Encuentros de Promoción Juvenil
El Movimiento Encuentros Juveniles (MEJ), forma parte del “Movimiento Encuentros de Promoción Juvenil" (MEPJ), el cual es un movimiento internacional fundado por el Pbro. José María Pujadas Ferrer de nacionalidad española, en Medellín en el año de 1968.
Desde Colombia, durante más de cuarenta años el MEPJ se ha extendido por diversos países. El Movimiento Encuentros de Promoción Juvenil actualmente existe en más de 14 países distribuidos en cuatro regiones: Región Norte: Estados Unidos y México. Región Centroamericana: Guatemala, Honduras, El Salvador, Nicaragua, Costa Rica y Panamá. Región Sur-Caribe: Colombia, Venezuela, Perú, República Dominicana y Puerto Rico. Región Europea: España e Italia.
El 29 de junio de 1996 el Consejo Pontificio para los Laicos decretó el reconocimiento del Movimiento Encuentros de Promoción Juvenil como Asociación Internacional privada de Fieles de Derecho Pontificio, con personalidad jurídica, según los cánones 298 a 311 y 321 a 329 del Título V (Libro II, Parte I) del Código de Derecho Canónico, que se encuentra regulada por las normas legales y eclesiásticas para esta clase de organismos.
Como toda Asociación Internacional privada de Fieles, su tarea esencial es de promoción, en este caso del apostolado de los laicos. Es decir, que el MEPJ, es un apostolado en el cual cada uno de nosotros puede servir a Dios y a su Iglesia.

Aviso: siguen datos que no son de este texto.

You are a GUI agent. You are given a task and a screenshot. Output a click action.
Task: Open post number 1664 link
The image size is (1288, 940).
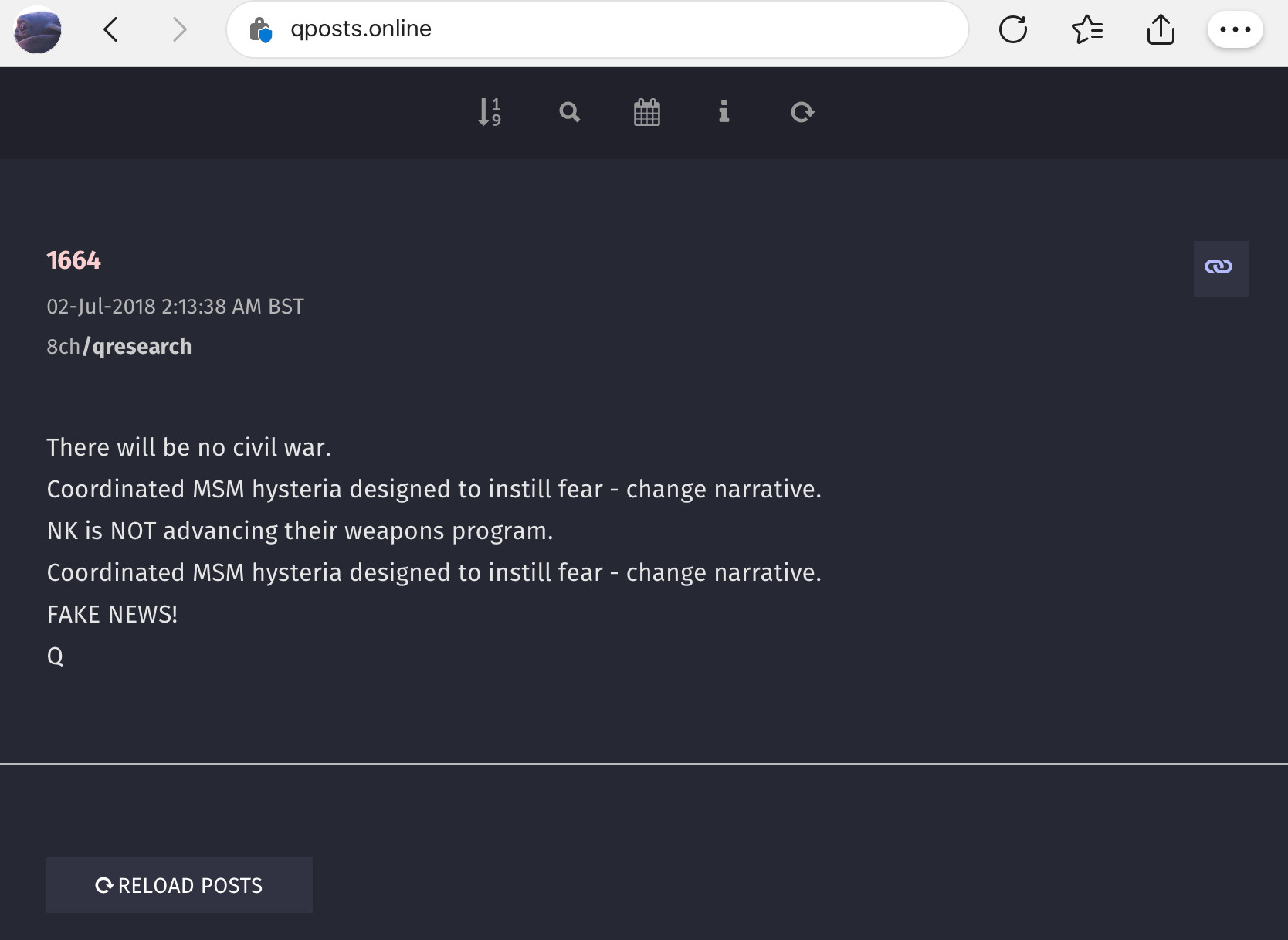pos(73,261)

El don precioso de este reconocimiento de Asociación Internacional privada de Fieles de Derecho Pontificio es el vínculo fuerte que nos une con el Santo Padre, con el corazón universal de la Iglesia y con sus primeros colaboradores. Estamos llamados a fomentar la vocación cristiana en el mundo, debemos cooperar en nuestras parroquias, el movimiento ha sido fundado para la evangelización de la juventud.
Responde al desafío lanzado a los jóvenes por la Iglesia en el Concilio Vaticano II, en el decreto sobre el Apostolado de los Seglares, para ejercer su misión entre los mismos jóvenes.

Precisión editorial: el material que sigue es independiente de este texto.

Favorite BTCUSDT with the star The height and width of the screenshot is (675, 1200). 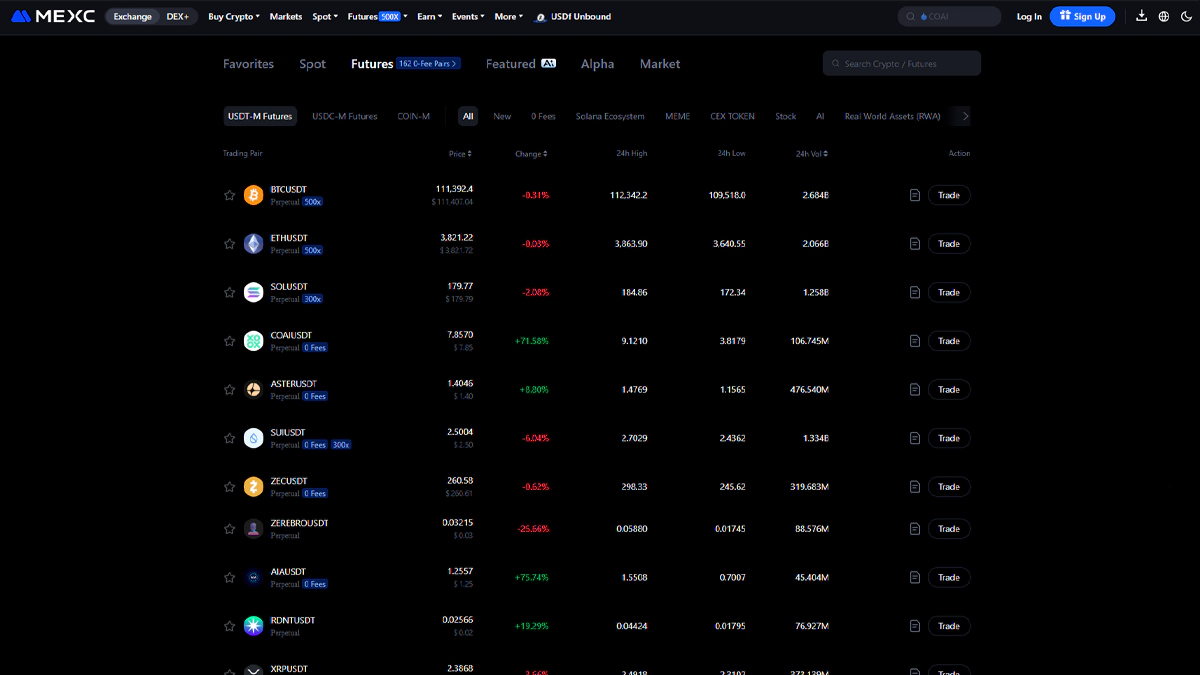tap(229, 196)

Hoy de nuevo la Iglesia nos pide ponernos en misión, nos pide renovarnos día a día (tener un encuentro personal de ojos y corazón abierto), recordando al Papa Juan Pablo II, y nos pide ofrecer todos nuestros dones, para el servicio, en nuestro caso de manera especial a los jóvenes (Documento de Aparecida).
Hacer que toda la Iglesia sea misionera es una tarea gigantesca, por parte de los Obispos de Latinoamérica. Poner el movimiento en estado de MISION es volver a repasar las palabras del “Hombre nuevo”. “¿Qué hay de imposible para el que cree y difícil para el que ama?”